Cortical dynamics of visual competition

In December I gave a talk at the new and beautiful Howard Hughes  Janelia Farm Research Campus in Virginia.  I talked about my work on how we resolve ambiguous or multiple stimuli.  My slides are here although the movies don’t work.   The talk is based mostly on work in two papers (C.R. Laing and C.C. Chow. `A spiking neuron model for binocular rivalry’, J. Comp. Neurosci. 12, 39-53 (2002) and S. Moldakarimov, J.E. Rollenhagen, C.R. Olson, and C.C. Chow, ‘ Competitive dynamics in cortical responses to visual stimuli’, Journal of Neurophysiology 94, 3388-3396 (2005), both of which can be downloaded from here) with some new stuff that Hedi Soula and I have been working on (and mostly off) for the past four years.  I’m hoping that we’ll finally finish the paper this year.
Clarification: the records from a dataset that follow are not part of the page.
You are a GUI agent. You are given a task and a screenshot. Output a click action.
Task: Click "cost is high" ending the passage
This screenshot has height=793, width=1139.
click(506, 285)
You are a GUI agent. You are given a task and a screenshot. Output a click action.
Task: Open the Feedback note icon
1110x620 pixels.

When the eyes are presented with multiple or ambiguous stimulus, several things can happen.  You can perceive  multiple images, which is what you usually do when you  look out into the natural world.  You can resolve an ambiguity. For example, you could be presented with a dark and shadowy image and your brain  decides on what is figure and what is ground.   However, if you are presented with something truly ambiguous like the Necker cube then your perception will be multistable.  You’ll see one thing and then another and back again.  The most striking form of multistable perception is binocular rivalry, which occurs when each eye is presented with a completely unrelated image like horizontal stripes to the left eye and vertical stripes to the right eye.  For a range of contrasts, your perception will alternate between vertical and horizontal stripes.  The alternations are stochastic with a gamma-like  distribution for the dominance times with a mean of a second or so, which varies from person to  person.

The interesting thing about these different psychological responses is that they are correlated to neural responses.  As I wrote before about the neural code, there are neurons in the brain that respond to different stimuli.  Hence, there are neurons that fire when you see an apple and others that fire when you see an orange. If you see an apple and an orange simultaneously, both sets of neurons will fire.  However, as shown in experiments, the firing rates of the neurons “normalize” when multiple images are observed.  So if neuron A fires at rate R when you look at an apple and rate S when you look at an orange, it will fire at a rate between S and R when you look at both.  The rates sum sub-linearly or normalize.  This is thought to be a form of gain control.

Now the thing that really got my attention was the result shown by David Leopold and Nikos Logothetis and that is a) monkeys experience binocular rivalry and b) there are neurons in the brain that are correlated with what the money perceives.  So neurons that are responsive to vertical stripes will  only fire when the monkey reports that it is seeing vertical stripes. To me this was a revelation because it points to neurons that are correlated with our conscious perception.  Even though the eyes are presented with two  images and  neurons in the primary visual cortex are active for both, there are neurons higher up in the visual stream that are correlated with what you perceive.  It turns out that there are neurons in primary visual cortex that also alternate but the fraction that alternates increases as you go further up the visual  pathway.  This has also been seen in humans with fMRI imaging. To me this says that there is some set of neurons (which need not be fixed) in the brain that makes up the conscious part of you.

My work with Carlo Laing and later with Samat Moldakarimov (with data from Carl Olson and Julie Rollenhagen) was to show that all of these neural dynamics could be explained with a simple canonical cortical circuit with recurrent excitation and opponent inhibition in the presence of synaptic depression.  In particular, we could explain a peculiar phenomenon called Levelt’s second proposition that states that during binocular rivalry if you reduce the contrast to one eye you increase the amount of time you see the image of the other eye but do not affect the dominance time of what  you see in the manipulated eye. ( Rubin Moreno-Bote,  Nava Rubin, John Rinzel and others have since shown that it is a little more complicated than this.)  Another thing we could do was to derive the dominance time distribution based on an exponential decay to a stochastic threshold.  However, we never had a full microscopic theory for the stochastic distribution in terms of a population of neurons.  That is what Hedi and I have been working on for the past few years.  Along the way we derived a simple model of stochastic neural activity that can account for finite population size effects (H. Soula and C.C. Chow, `Stochastic dynamics of a finite-size spiking neural network’, Neural Comp., 19, 3262-92 (2007), also available on my web page).  One puzzle is that data shows that a lot of neurons participate in the alternations. Naively, since correlations between neurons are generally weak, this would imply that any noise present in the neurons would be averaged away and mean field theory would apply leading to periodic oscillations. One of the things we are arguing is that the noise responsible for the dominance time distribution for rivalry arises because a small set of neurons initiate alternations.  I’ll write more on this when we finish the paper.